On the other hand, there was a 19.0% decrease in revenue to £509.1 million in William Hill’s UK online operations. The firm pointed to the recovery of retail and the implementation of more rigorous customer safety protocols in anticipation of the government’s impending white paper on gambling reform as contributing factors.

Further impact came from regulatory actions and the firm’s decision to leave the Dutch market, which adversely affected the company's international online operations. Revenues generated from these ventures fell 23.1%, down to £212.0 million.

Despite a general downward trend in revenue, the company reported a rise in its adjusted earnings before interest, taxes, depreciation, or amortization (EBITDA), primarily driven by the revival in the retail sector.

For 2022, the firm recorded a total operating loss of £31 million.
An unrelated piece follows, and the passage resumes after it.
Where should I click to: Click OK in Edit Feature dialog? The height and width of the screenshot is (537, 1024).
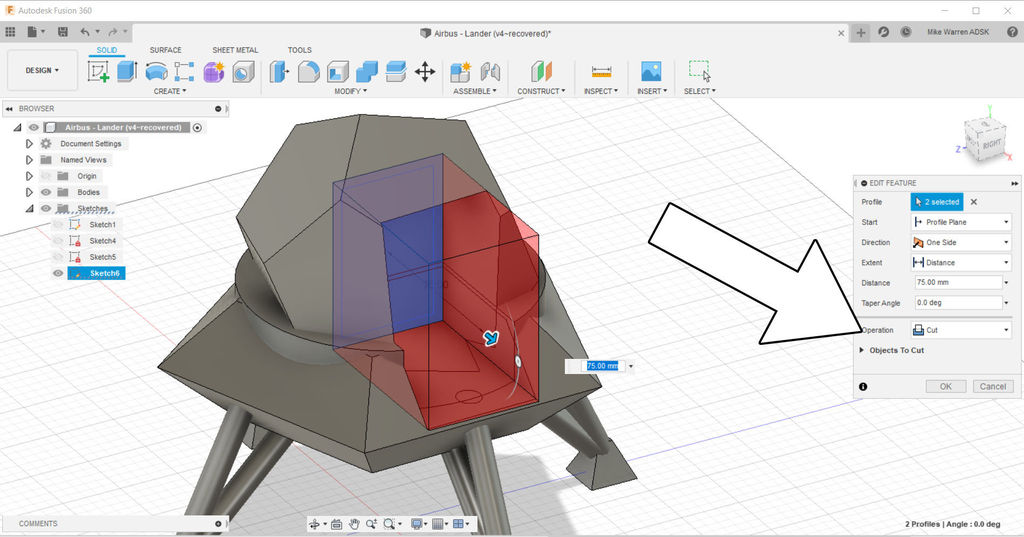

Nonetheless, the group announced a profit of £168.4 million, largely attributable to a one-time foreign exchange gain.

Attempts to Reduce Overhead

In 2022, William Hill made a committed drive to reduce expenses. While the company’s cost of sales remained more or less unchanged at £383.7 million, reductions were noted in other outlays.

Marketing expenses dropped by 30.5% to £151.1 million. Additionally, the company trimmed its operating expenses by another 6.7%, down to £583.5 million.

However, the financial implications of the deal, coupled with increased legal costs for 2022, resulted in a surge in extraordinary costs from £99.4 million to £148.7 million.

In July 2022, 888 Holdings completed its acquisition of William Hill’s non-US business. Following the finalization of the £1.95 billion deal, 888 has been working towards consolidating the two companies into one unified entity.

It’s reported that there are intentions to transition the business onto a single technology platform for content delivery. William Hill announced that Satty Bhens, the chief technology and product officer, is spearheading this project.

Challenges for 888

After sealing the deal, increased interest rates made debt servicing more challenging for 888 Holdings in relation to the acquisition.

Consequently, in December 2022, the company revealed it would be reaching out to the debt capital markets to fund €200 million of the acquisition debt.

Further financial complications were followed by regulatory troubles in January when the company froze its Middle Eastern VIP account during an investigation into failures regarding anti-money laundering procedures. This incident led to the resignation of 888 CEO Itai Pazner.

As a fallout, 888’s share price plummeted nearly 70% from July 2022, reaching a low of £52 per share in late March 2023.

However, a revival has been observed in 888 shares, largely fuelled by the recent announcement that several former executives from GVC – including ex-CEO Kenny Alexander – would be making investments in the company through their FS Group entity.